In fact, the white paper argues that terrorism insurance itself is really insuring against the failure of counterterrorism. “The frequency of such failures is low because of concerted suppressive western government counter-terrorism measures, which are stepped up even further after any successful act of terrorism,” RMS says.

The key to modeling the risk, RMS says, is to model terrorist activity at a strategic level, rather than a tactical one. “Dealing with terrorist operations at a tactical level is a task for government officials, not risk-modeling agencies,” RMS notes.

For its part, RMS says it models the risk as a “control process by which terrorist operations are countered by security and intelligence services.” The modeler adds that the task of the risk analyst is to assess the likelihood of an event occurring, not to predict or prevent an attack.

Given the robust counter-terrorism efforts in the West, RMS says the annual volatility in terrorism losses involving conventional weapons “is actually lower than for natural hazards.”

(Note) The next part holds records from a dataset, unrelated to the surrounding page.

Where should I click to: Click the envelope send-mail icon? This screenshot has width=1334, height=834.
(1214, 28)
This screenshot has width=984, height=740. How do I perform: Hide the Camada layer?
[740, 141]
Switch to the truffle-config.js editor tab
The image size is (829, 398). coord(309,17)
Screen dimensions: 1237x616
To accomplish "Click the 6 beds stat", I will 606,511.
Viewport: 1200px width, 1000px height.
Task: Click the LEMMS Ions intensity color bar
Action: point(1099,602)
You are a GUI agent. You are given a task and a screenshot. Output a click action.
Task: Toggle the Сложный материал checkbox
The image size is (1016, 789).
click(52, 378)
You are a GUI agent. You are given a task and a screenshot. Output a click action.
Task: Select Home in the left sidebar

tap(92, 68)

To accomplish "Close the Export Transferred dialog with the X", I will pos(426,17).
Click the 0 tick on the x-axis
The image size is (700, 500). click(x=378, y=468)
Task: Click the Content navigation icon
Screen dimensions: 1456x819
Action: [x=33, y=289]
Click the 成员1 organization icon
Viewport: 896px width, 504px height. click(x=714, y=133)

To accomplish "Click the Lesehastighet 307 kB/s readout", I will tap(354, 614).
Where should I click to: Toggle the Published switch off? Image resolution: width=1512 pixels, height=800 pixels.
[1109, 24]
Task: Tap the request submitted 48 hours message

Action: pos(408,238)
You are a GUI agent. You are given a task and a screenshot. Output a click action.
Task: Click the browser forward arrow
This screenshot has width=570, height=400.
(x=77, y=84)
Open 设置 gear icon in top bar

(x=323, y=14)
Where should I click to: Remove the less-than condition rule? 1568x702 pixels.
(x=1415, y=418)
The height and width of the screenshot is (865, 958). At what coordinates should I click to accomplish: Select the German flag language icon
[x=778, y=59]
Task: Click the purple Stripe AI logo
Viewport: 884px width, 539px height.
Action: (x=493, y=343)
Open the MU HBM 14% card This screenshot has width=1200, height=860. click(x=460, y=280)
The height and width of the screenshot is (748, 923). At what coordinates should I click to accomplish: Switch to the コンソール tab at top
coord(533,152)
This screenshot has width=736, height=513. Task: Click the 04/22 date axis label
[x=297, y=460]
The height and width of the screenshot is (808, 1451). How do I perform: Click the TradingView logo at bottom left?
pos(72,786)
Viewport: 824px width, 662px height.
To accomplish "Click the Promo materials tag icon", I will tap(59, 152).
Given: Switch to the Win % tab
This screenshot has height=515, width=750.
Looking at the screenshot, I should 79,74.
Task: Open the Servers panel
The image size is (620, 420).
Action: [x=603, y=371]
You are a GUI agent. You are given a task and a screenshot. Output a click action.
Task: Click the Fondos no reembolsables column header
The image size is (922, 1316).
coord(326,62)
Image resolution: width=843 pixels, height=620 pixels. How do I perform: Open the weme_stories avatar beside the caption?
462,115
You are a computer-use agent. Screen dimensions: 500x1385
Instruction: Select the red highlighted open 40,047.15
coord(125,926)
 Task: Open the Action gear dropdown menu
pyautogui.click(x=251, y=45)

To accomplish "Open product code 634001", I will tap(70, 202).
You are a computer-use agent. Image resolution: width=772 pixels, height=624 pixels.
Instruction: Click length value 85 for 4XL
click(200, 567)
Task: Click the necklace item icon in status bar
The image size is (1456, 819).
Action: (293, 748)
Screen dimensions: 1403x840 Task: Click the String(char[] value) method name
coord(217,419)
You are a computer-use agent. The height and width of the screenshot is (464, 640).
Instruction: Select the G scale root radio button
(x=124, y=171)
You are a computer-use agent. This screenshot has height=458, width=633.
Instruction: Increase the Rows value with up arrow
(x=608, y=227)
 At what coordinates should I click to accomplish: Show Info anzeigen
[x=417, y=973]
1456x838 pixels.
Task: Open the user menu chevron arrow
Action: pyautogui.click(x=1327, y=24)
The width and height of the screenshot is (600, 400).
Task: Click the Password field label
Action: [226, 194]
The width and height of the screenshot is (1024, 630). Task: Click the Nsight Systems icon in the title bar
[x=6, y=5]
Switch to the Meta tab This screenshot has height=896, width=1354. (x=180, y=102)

RMS explains the probability of multiple severe nat cat events occurring in a single year is “highly uncertain,” whereas “the possibility of a wave of successful terrorist attacks against the U.S. homeland in a single year is extremely remote” due to the counter-terrorism response that would follow any successful attack.

The white paper frequently compares and contrasts terrorism risk and natural catastrophes. On one hand, RMS says the financial risk of terrorism is comparable to that of nat cats, noting that return periods commonly used in the reinsurance industry for severe winter storms and convective storms, such as 1-in100, 250 and 500 years, can also apply to terrorism. “At longer return periods, financial impacts can be comparable with earthquakes and hurricanes,” RMS explains.

But the terrorism and nat cats differ when looking at a given level of risk with respect to rare events with extremely high severity. “Many natural catastrophes occur with relatively high frequency, the range of possible damages are better understood and insurance companies can more accurately underwrite their loss potential,” RMS says. “Successful large-scale terrorist attacks, however, are events that may only occur once a generation or less.”

The most severe attacks, involving nuclear, chemical biological or radiological attacks (NCBR), “may cause hundreds of billions of dollars of damage, but have an extremely low frequency attached.

Additionally, RMS notes that a nat cat will occur over a widespread area. During Hurricane Katrina, for example, every county in Mississippi and Louisiana, 22 counties in Alabama and 11 in Florida were declared federal disaster areas. During a terrorist attack, the damage is concentrated and may be measured in square yards.

Chris Folkman, terrorism risk expert at RMS, tells PC360 that, because it can be modeled, terrorism can, in fact, be effectively priced, and he says a number of carriers are effectively modeling and profitably insuring terrorism risk today.

Still, though, he says, “There is a high uncertainty regarding certain types of terrorist attacks,” and he mentions NCBR attacks as an example.

Regarding conventional attacks—bomb attacks—Folkman says the range of damage is much better understood, and RMS has been able to validate its models against historical explosions.

On the larger TRIA debate, Folkman says RMS' role is to “quantify risk as best as we can. We don't hold opinion for or against” an extension.

He notes though that many industry members have stated they would be hesitant to offer terrorism coverage without the backstop.

Models give insurers a good understanding of the risk he says, but some insurers feel the magnitude of some types of attacks could bankrupt the industry.